#38 Palliative Care in Critical Illness: Intentional & Compassionate Palliation with Dr. Anand Iyer, MD
On this week's episode of Critical Care Time, Cyrus & Nick are honored to be joined by palliative care expert, Dr. Anand Iyer. Together they explore the intricacies of palliation in the ICU, exploring the challenge and nuances of addressing this critical element of care amongst the sickest patients in the hospital. How do you begin these discussions? How do you ensure your patients and families feel heard? How do you help them realize palliation is part of the care process and not that you are giving up on a loved one? What terms should we avoid using? We cover all of this and more with Dr. Iyer so make sure to give this episode a listen and leave us some feedback!
What is palliative care?
Palliative comes from the Latin Palliare which means to cloak; an act providing comfort and dignity.
Palliative care is associated with a number of benefits, including improved symptom burden, quality of life, and patient satisfaction
In the ICU, we pigeonhole this specialty to goals of care conversation and “palliative extubations” at the very end of life.

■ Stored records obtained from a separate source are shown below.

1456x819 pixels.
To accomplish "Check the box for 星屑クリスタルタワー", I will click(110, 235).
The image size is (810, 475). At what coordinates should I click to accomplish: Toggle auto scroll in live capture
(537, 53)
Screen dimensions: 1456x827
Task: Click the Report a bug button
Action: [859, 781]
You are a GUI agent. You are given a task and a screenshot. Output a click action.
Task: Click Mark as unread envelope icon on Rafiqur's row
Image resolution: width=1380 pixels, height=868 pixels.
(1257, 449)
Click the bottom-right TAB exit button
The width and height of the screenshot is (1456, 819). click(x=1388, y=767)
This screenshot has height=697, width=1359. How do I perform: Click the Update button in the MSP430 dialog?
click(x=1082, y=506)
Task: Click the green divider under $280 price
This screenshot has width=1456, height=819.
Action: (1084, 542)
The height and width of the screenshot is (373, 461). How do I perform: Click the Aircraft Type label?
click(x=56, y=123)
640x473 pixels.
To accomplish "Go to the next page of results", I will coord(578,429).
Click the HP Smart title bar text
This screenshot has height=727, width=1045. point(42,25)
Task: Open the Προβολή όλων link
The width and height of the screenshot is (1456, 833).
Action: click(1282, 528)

However palliative care has much more potential. These roles include:
Symptom assessment/management (e.g. pain, dyspnea, anxiety, etc.)
Communication between patient and stakeholders
Serious illness conversations about a person’s values and wishes for end of life
Helping to coordinate care with the ICU team
Inter-professional care teams
Terminal extubations
Discharge planning and coordination (e.g. hospice)
Caregiver engagement and bereavement
Primary vs Secondary Primary Care
True palliation is incredibly complex and difficult. It requires a system in your ICU to assess symptoms comprehensively and know how to manage them, as well as engaging in difficult but essential serious illness conversations about a person’s values and wishes for end of life and who they are as people. As with many aspects of critical care, this takes a village.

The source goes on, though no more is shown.